• [GOAL]
Render the rows as a JSON list of strings, one string per line, starting with the line that contains "This screenshot has height=770, width=1186." and going on through the line that contains "will [759, 97].", both included. Leave out blank lines and include no other lines.

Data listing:

━━━━

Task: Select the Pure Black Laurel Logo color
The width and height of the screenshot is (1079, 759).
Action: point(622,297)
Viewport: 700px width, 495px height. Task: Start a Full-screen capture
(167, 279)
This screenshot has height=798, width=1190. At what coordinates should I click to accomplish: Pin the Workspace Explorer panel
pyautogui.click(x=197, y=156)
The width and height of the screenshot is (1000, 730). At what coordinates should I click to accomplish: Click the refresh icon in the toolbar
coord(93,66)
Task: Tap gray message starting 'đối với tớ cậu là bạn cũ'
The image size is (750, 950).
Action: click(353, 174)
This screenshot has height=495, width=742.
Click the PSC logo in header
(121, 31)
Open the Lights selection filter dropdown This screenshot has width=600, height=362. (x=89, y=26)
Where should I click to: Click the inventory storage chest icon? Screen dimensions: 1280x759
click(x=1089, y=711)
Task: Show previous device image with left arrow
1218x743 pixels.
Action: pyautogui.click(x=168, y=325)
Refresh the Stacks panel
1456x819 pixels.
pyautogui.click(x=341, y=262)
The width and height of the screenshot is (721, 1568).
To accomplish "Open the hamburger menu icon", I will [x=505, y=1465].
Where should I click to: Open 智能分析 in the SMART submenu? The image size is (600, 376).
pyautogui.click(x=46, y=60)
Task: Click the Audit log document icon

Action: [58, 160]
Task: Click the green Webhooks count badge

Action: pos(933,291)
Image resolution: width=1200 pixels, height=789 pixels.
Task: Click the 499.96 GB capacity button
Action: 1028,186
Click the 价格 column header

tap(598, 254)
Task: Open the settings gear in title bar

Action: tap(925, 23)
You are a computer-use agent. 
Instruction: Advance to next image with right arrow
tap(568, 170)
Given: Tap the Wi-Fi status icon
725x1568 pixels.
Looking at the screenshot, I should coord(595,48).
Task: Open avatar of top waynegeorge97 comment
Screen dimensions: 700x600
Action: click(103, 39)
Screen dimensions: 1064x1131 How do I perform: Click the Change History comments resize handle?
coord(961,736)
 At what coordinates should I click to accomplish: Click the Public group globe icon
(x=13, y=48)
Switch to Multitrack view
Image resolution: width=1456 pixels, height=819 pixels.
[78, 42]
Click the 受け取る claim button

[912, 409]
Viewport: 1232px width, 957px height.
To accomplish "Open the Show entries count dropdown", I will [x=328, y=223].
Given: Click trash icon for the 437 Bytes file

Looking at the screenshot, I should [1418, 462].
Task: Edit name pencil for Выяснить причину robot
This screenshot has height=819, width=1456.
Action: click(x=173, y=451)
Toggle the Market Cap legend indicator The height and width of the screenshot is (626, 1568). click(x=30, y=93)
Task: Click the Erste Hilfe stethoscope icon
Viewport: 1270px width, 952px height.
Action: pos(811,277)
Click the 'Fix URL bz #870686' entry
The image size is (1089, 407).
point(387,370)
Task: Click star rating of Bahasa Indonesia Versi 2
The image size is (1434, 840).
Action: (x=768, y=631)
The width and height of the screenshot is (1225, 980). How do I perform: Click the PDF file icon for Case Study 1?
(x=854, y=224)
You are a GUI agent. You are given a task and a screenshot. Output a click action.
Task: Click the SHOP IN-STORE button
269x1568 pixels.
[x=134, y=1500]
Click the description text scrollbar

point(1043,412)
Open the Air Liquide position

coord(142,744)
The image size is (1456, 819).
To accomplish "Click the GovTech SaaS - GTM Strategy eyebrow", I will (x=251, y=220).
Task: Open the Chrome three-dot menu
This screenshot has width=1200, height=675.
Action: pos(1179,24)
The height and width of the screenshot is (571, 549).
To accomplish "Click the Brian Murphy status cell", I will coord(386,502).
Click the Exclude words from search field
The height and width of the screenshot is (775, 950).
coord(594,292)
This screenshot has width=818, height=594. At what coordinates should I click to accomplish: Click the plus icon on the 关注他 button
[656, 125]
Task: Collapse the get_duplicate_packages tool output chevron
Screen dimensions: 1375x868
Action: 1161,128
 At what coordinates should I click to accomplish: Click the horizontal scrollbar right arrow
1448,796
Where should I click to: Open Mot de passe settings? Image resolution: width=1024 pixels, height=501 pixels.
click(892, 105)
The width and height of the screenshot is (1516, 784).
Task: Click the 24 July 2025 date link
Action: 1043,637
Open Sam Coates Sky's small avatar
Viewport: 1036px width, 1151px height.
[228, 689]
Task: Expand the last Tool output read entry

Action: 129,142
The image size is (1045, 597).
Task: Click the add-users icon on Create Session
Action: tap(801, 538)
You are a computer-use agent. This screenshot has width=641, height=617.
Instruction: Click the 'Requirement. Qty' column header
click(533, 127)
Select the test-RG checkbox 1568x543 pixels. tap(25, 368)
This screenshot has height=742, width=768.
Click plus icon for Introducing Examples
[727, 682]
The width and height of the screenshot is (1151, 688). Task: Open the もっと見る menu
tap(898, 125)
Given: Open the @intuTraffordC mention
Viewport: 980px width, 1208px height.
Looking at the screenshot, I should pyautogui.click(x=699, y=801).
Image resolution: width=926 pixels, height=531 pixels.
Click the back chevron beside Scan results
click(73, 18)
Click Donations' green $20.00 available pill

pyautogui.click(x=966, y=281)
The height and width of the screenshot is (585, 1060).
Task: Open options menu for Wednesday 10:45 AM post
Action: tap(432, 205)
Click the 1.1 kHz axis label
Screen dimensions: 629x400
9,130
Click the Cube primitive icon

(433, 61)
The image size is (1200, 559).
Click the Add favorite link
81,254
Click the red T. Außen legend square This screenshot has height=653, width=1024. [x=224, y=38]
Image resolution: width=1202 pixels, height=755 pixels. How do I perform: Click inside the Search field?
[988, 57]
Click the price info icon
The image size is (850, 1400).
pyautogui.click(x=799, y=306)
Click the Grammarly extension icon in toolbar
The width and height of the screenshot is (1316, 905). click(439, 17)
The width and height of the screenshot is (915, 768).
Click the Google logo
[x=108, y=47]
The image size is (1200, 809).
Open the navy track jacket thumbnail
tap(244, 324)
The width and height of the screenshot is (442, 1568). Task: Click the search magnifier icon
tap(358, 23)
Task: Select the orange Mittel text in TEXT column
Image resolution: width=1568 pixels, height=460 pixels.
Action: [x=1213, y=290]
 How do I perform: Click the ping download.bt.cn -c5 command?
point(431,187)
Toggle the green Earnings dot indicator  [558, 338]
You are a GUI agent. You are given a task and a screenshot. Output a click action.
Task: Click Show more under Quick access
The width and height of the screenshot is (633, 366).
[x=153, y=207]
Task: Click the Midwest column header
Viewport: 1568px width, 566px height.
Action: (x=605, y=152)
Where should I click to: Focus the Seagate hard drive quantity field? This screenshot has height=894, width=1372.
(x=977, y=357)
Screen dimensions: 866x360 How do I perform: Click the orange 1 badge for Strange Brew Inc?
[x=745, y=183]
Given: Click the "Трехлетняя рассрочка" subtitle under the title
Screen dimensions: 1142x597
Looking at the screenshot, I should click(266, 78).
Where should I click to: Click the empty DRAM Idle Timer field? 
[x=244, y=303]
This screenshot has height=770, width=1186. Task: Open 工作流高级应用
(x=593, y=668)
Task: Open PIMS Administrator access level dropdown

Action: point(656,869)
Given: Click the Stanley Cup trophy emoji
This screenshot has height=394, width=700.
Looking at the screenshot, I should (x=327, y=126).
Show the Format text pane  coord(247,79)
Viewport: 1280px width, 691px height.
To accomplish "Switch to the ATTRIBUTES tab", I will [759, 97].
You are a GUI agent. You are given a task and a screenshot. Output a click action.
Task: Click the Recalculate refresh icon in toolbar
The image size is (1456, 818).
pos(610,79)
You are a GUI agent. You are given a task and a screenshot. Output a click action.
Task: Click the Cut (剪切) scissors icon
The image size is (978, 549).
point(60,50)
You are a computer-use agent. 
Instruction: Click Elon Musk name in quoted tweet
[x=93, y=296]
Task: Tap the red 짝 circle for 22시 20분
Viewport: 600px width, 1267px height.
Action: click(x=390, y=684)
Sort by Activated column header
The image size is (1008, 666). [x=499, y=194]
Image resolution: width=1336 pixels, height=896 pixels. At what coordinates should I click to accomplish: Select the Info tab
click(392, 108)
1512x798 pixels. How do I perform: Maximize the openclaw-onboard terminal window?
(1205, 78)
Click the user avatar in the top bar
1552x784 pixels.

━━━━

• [SOLUTION FOR THIS PROBLEM]
[
  "This screenshot has height=770, width=1186. Task: Open 工作流高级应用",
  "(x=593, y=668)",
  "Task: Open PIMS Administrator access level dropdown",
  "Action: point(656,869)",
  "Given: Click the Stanley Cup trophy emoji",
  "This screenshot has height=394, width=700.",
  "Looking at the screenshot, I should (x=327, y=126).",
  "Show the Format text pane  coord(247,79)",
  "Viewport: 1280px width, 691px height.",
  "To accomplish \"Switch to the ATTRIBUTES tab\", I will [759, 97]."
]